DBM hoping for 2018 budget approval by October

Posted on July 06, 2017

THE Department of Budget and Management (DBM) is optimistic budget legislation for 2018 will be passed by October, alongside the tax reform program.

File photo of Budget Secretary Benjamin E. Diokno speaking at the BusinessWorld Economic Forum on May 19, 2017. Bernard Testa/InterAksyon
As the DBM is planning to submit the 2018 general appropriations act right after President Rodrigo R. Duterte’s second State of the Nation Address (SoNA) on July 24, Budget Secretary Benjamin E. Diokno said that it can hurdle both houses of Congress by October.

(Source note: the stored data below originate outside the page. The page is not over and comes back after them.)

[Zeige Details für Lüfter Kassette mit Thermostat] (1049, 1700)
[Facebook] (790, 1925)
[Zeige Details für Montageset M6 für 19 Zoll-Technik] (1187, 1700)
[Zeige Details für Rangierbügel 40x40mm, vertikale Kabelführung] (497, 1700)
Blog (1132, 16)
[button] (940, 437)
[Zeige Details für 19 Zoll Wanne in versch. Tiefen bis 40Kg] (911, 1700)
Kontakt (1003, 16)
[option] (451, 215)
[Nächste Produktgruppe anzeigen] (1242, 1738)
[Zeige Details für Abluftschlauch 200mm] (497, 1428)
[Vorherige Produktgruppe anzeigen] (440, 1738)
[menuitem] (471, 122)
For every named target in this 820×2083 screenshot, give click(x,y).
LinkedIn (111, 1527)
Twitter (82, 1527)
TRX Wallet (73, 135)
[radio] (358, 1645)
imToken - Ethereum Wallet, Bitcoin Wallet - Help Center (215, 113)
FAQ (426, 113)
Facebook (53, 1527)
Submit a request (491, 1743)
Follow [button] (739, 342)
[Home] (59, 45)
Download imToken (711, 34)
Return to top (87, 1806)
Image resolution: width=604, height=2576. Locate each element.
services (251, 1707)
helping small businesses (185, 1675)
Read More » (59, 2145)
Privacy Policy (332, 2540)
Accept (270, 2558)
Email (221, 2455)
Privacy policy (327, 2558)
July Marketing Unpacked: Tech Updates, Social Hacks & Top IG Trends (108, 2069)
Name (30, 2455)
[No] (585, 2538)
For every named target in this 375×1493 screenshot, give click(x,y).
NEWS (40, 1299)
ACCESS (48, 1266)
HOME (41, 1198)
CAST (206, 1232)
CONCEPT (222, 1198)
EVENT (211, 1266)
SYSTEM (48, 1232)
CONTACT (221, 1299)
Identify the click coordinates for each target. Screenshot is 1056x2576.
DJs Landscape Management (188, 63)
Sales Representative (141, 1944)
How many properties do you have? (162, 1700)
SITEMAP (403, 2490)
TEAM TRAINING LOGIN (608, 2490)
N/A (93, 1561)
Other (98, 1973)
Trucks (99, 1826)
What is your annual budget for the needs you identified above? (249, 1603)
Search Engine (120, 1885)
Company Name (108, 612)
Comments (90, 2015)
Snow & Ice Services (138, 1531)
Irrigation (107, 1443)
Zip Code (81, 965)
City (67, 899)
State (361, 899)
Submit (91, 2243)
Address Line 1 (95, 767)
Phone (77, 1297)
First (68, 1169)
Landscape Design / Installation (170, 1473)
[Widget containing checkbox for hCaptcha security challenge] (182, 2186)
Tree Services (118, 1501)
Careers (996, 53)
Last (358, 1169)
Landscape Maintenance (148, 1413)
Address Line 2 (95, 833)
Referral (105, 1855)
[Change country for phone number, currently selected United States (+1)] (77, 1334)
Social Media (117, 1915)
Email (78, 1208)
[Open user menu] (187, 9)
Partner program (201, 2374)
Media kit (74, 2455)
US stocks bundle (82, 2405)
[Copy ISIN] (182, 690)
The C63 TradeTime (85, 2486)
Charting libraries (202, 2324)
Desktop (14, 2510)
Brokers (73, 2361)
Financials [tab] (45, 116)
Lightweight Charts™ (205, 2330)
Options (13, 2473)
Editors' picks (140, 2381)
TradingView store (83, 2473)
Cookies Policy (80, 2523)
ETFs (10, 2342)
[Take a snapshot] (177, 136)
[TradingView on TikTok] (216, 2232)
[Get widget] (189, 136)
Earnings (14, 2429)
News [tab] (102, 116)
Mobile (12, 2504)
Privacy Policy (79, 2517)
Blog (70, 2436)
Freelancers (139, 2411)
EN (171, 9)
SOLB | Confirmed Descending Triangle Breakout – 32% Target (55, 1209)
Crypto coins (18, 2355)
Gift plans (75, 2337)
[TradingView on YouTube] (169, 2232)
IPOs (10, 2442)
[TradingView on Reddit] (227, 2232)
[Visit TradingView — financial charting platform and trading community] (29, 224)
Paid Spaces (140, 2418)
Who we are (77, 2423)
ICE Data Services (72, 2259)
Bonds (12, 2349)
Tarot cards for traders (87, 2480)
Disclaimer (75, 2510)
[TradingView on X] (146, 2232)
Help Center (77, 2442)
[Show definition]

“October, it can be done. Usually... the President has 30 days after the SoNA (for the budget to be submitted) but now, it is on the day itself. I reformed the timeline,” he said.

If the budget is passed early, Mr. Diokno said procurement can proceed, aiding in the immediate rollout of government projects.

“We can plan earlier and proceed with project bidding... so that by Jan. 1 the budget can be signed. That way we can see faster spending,” he said.

The President and his Cabinet approved on Monday the proposed P3.767-trillion 2018 budget, which is about 12.4% more than the one for 2017.

However this is lower than the initially planned P3.84 trillion, due to lower-than-expected expected revenue from the watered-down tax reform program, which has been approved by the House of Representatives on third and final reading.

House Bill No. 5636 or the Tax Reform for Acceleration and Inclusion expects to generate P133.6 billion in additional revenue for 2018, 35% less than the estimated P206.8 billion contained in the Department of Finance’s original proposal.

Mr. Diokno’s optimism is backed by the President’s certification of tax reform as an urgent measure.

The proposed 2018 national budget is equivalent to 21.6% of gross domestic product (GDP), with 29.4% of the proposed budget for next year allocated to “personnel services,” the Palace said, while “infrastructure and capital outlays” will receive 25.4%.

The 2018 budget assumes P2.841 trillion in government revenue, equivalent to 16.3% of GDP and 17% more than the P2.427 trillion assumed in 2017, which was equivalent to 15.2% of GDP.

Disbursements meanwhile will increase by some 15.6% to P3.364 trillion, equivalent to 19.3% of GDP, against 2017’s P2.909 trillion, equivalent to 18.3% of GDP.

Of the disbursements, infrastructure spending is programmed to rise by 54.47% to P752.9 billion, equivalent to 4.3% of GDP, from this year’s planned P487.4 billion, or 3.1% of GDP.